仮面
僕は君のそばで誰よりも君と作り上げた喜びを感じたいと思っていた。
君が僕の一番見てほしいところを見ないことはわかっていた。
君が僕の一番評価してほしい部分を本気で評価しないこともわかっていた。
君の評価はいつでも甘かった。
僕は尻尾をふって、嬉しがっているふりをした。
足掻いても、無駄だとわかっていた。これが君なりの愛し方だから、悪気はまったくないこともわかっていたし、君の決意はかたいから、説得でどうにかできるとも思っていなかった。
やりもしないで決め付けるな、ときっと誰かは怒るだろう。でも、僕にはわかりきっていたんだ。君のそばにいつづけたから。
君が見てくれないなら僕は姿形を変えようと、君の目にいつか留まる場所を探して定着した。

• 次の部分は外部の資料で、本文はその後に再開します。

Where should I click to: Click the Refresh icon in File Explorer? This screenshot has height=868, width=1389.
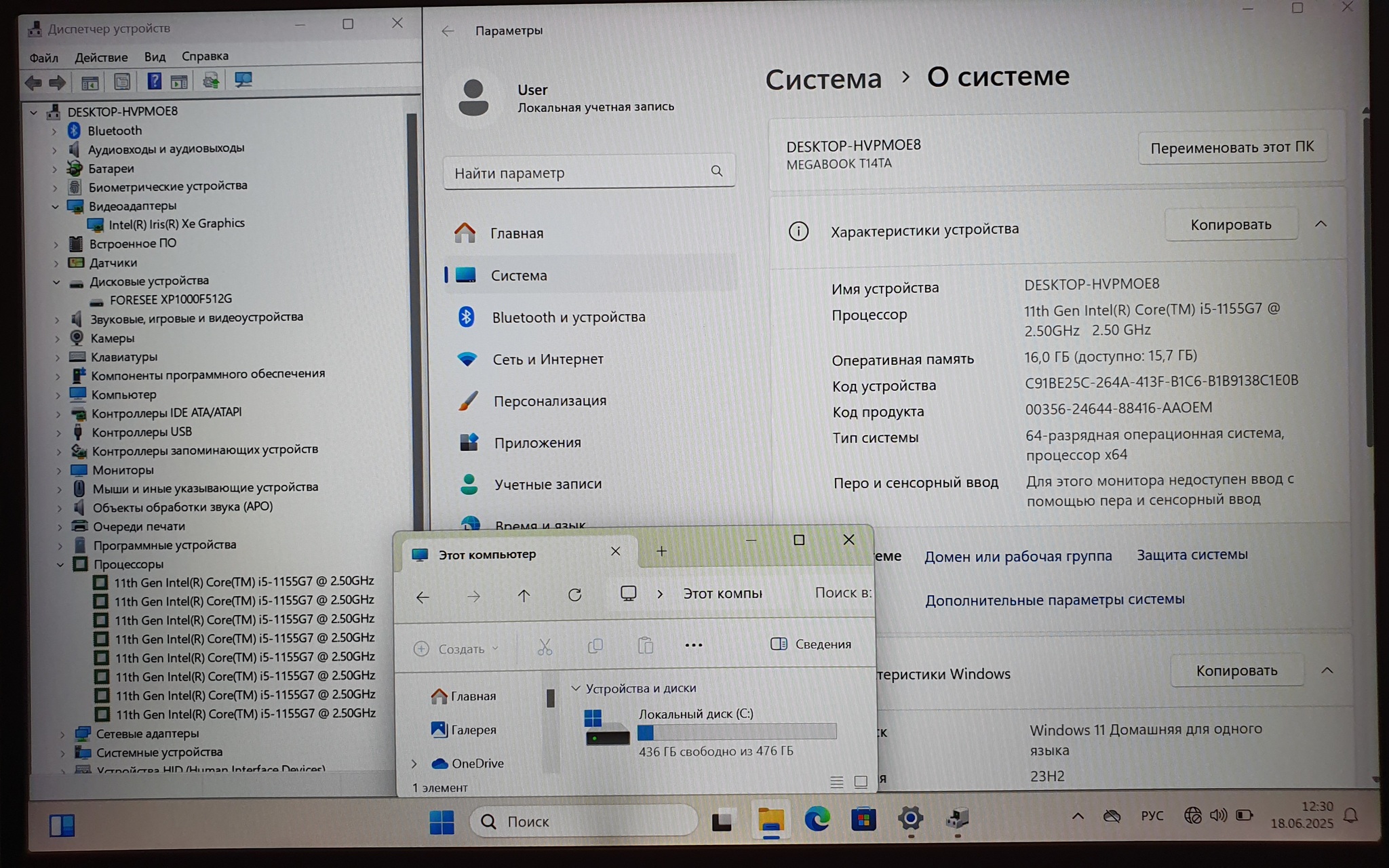(574, 595)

きっと君は気付かないことだろう。ここには、君が評価するものがたくさんありすぎるから。
それでも僕はこれにかけるしかなかった。
君に厳しい事を言われても良かった。
ただ、認めてほしい。
その一心で僕は、姿形を変えた。
甘くて優しいだけの餌なんていらない。僕を可愛がってくれる君は大好きだけど、僕が心の底から認めてほしい部分は、そこじゃないんだ。
僕は、二つの姿を持った。
一方では君に可愛がられる従順な姿で、一方では君の知らない厳しくマイペースな姿。それはまるで太陽と月のようで、僕の中にはじめからどちらも息を殺していたようだった。
一気に空が夕闇にのまれて紫や赤になるように、また、一気に空気が水中で水面へ上がって弾けるように、僕とは違うまた別の僕の姿は驚くほどの変貌ぶりを見せた。
まだ僕は君には見つからない。
もうしばらくは見つかってはいけないし、僕は他人になりすます気でいる。
君と根本が似ている人になら見つかったけど、僕がきちんと僕のことを見てもらいたいのはこの人じゃないんだ。
君なんだ。
だから僕は今日も仮面を使い分ける。